In fact, Reese felt damned sorry for Sam, who looked like his underwear was about six sizes too small, and he only looked worse outside the church after that poor little guy George gave him a kiss on the forehead and told him he wouldn’t “bother the family” at the party. Dumb shit. Didn’t he know the kid already felt like a piece of crap for leaving his father? George was an adult, and he could have managed to come down there and have a sausage sandwich if it would make Sam feel better.

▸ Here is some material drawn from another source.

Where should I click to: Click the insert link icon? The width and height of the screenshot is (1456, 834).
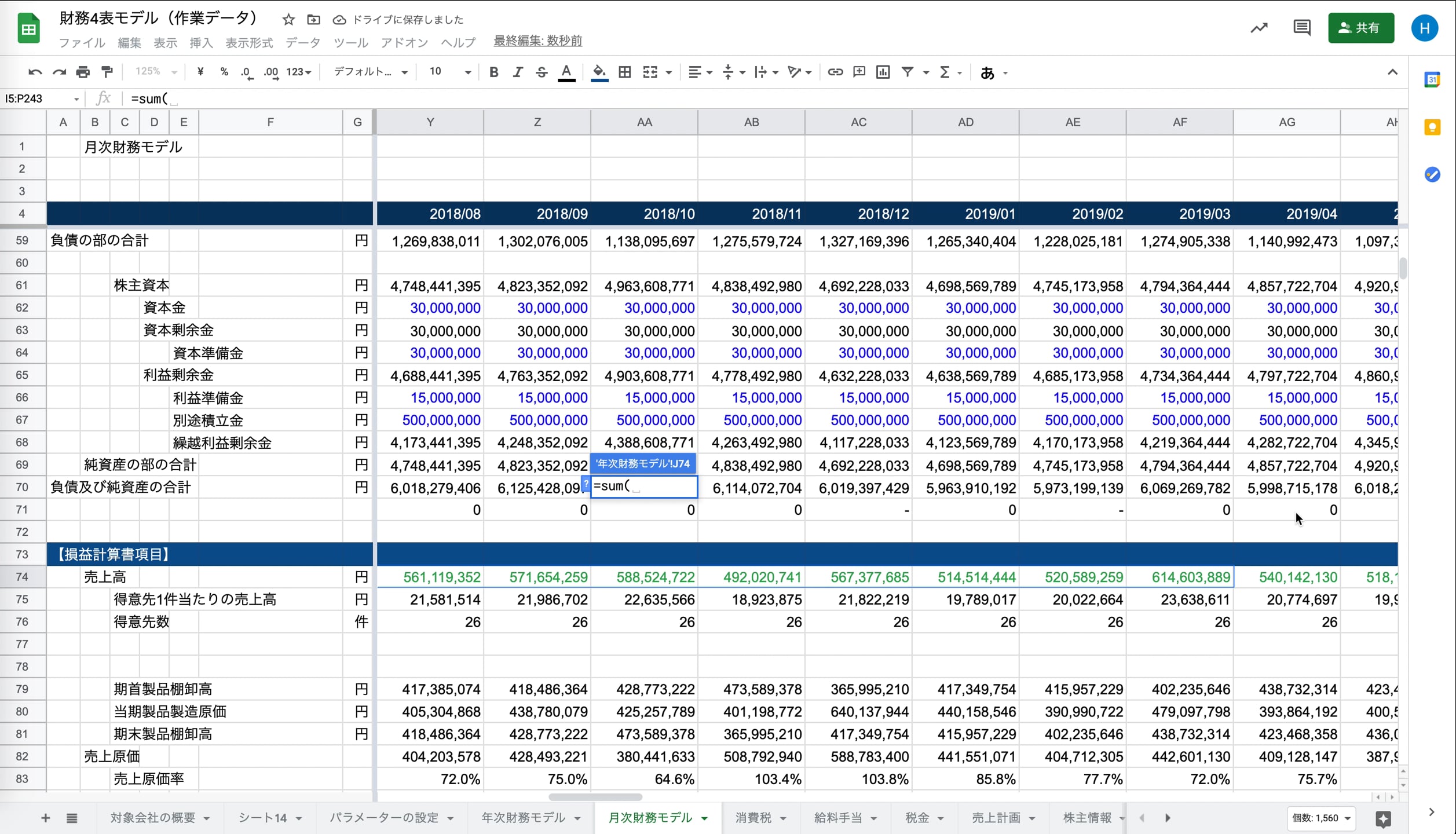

On the other hand, Uncle Joey and a couple of the others had been standing around outside the church doing the Italian hand-jive, and that could only mean they were talking about the nerve of that guy showing up at the mass at all—they were the Cappadoras! Whatever else he was, George was t
hat bitch’s husband! Probably George had a good idea of what might happen if Joey got a few Seven and Sevens in him downtown. Uncle Joey was pretty decent, generally, but he was a hothead—as were, Reese realized, about sixty-five percent of all the adult men he knew.
As they all piled into the car, dodging yelling reporters, Reese reflected that some of it, to tell the truth, wasn’t all bad. The media thing was ultra-boring, though some of the guys, even Jordie, had this totally kidlike idea that being in the newspaper would make you feel important or something. The good part was that Heather Bergman and about five of her equally foxticular friends had decided to become his mother hens over the past couple of weeks. The other girls were okay, but the way Heather’s blunt-cut blond hair moved at the exact level of her lips when she turned her head could transform Reese into one giant bulge in about fifteen seconds. And before all this, she’d been like, “Cappadora, that little hood.” Now it was, “I never knew you were so sensitive, I never knew you went through all this….” Where had she been living, Zaire? Last week, as they’d walked home from the library, after what had been for Reese a fairly agonizing two hours of trying to remember Civil War dates while inhaling the smell that seemed to come from the hollow directly below the scooped neck of Heather’s jersey, he’d managed to back her (and she wasn’t protesting) against the wall of the unfinished library addition, and in the course of making out for maybe twenty minutes, he had not exactly felt her up, but his forearms had made definite contact when she’d thought he was just touching her cheek with his hands.